Nietzsche has a point which sort of taps into this idea:
“Why do almost all people tell the truth in ordinary everyday life? …The reason is, firstly because it is easier; for lying demands invention, dissimulation, and a good memory.”
The latter half of his claim is particularly interesting, underpinning the cost-effective nature of our mental faculties. Furthermore, while the first claim is more problematic, it too may not be so far off. This is because despite there being reason to believe that people do in fact lie, the trend seems to be hinged towards lying just a little bit (Mazar, Amir & Ariely, 2008). This is supposedly because being caught for a lie is a serious threat towards one’s self-image (if one tends to think of oneself as being honest anyway). However, oddly enough, experiments where participants are placed in a situation with zero chance of being caught, only a minority of people will lie – even if there are benefits to it (Fischbacher & Heusi, 2008). So, at least from an empiricists point of view, the full picture of deceit’s principle framework remains to be unravelled. But where does that leave us?

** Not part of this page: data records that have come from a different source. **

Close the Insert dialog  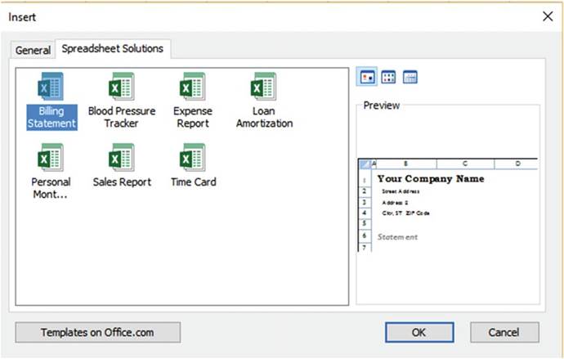pos(547,16)
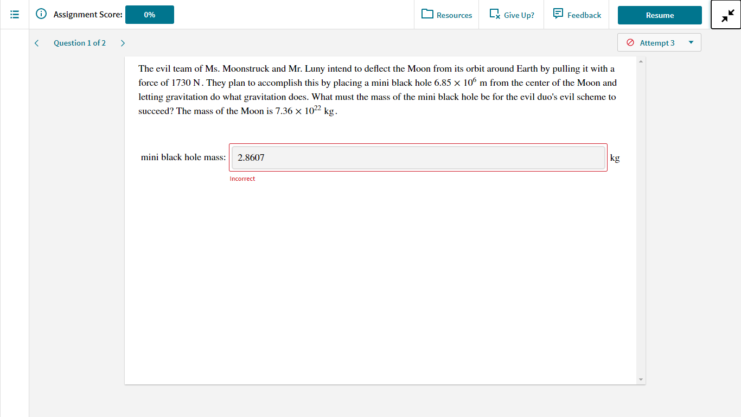This screenshot has width=741, height=417.
Task: Click the Incorrect label under the answer box
Action: 242,178
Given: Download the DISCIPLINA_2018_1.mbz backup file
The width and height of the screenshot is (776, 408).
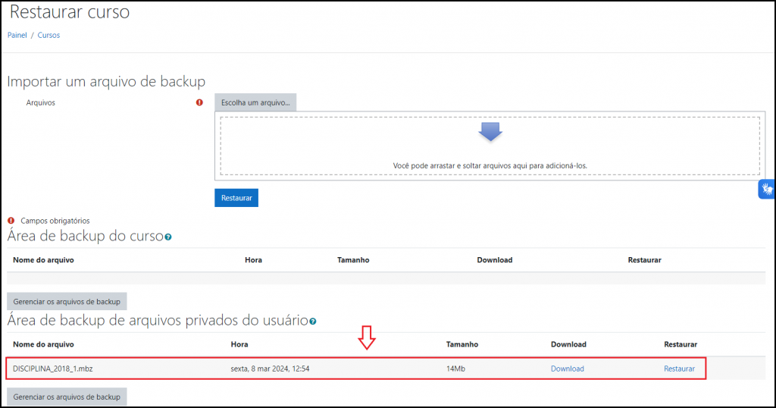Looking at the screenshot, I should (567, 369).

If there are any key pointers to take home with you, I suppose it should suffice to say that honesty certainly makes your life, and that of others, simpler and just generally more pleasant to navigate. Honesty is a key ingredient of a mutually respectful relationship – be it between intimate couples or business associates – whereas lying, dishonesty and deception will quite literally make your self-respect go down.
At Arctic15, we encourage a full spectrum of honesty as we believe it is the best way to bring value on the table without any of the unnecessary pleasantries and embellished claims. This not only benefits you but the community as a whole.
Stay honest to yourself and the rest will come naturally.
Fischbacher, U., & Heusi, F. (2008). Lies in disguise. An Experimental Study on Cheating, TWI.
Gino, F., Norton, M. I., & Ariely, D. (2010). The counterfeit self: The deceptive costs of faking it. Psychological science, 21(5), 712-720.
Mazar, N., Amir, O., & Ariely, D. (2008). The dishonesty of honest people: A theory of self-concept maintenance. Journal of marketing research, 45(6), 633-644.
Nietzsche, F. (1996). Nietzsche: Human, all too human: A book for free spirits. Cambridge University Press.
Shalvi, S., Dana, J., Handgraaf, M. J., & De Dreu, C. K. (2011). Justified ethicality: Observing desired counterfactuals modifies ethical perceptions and behavior. Organizational Behavior and Human Decision Processes, 115(2), 181-190.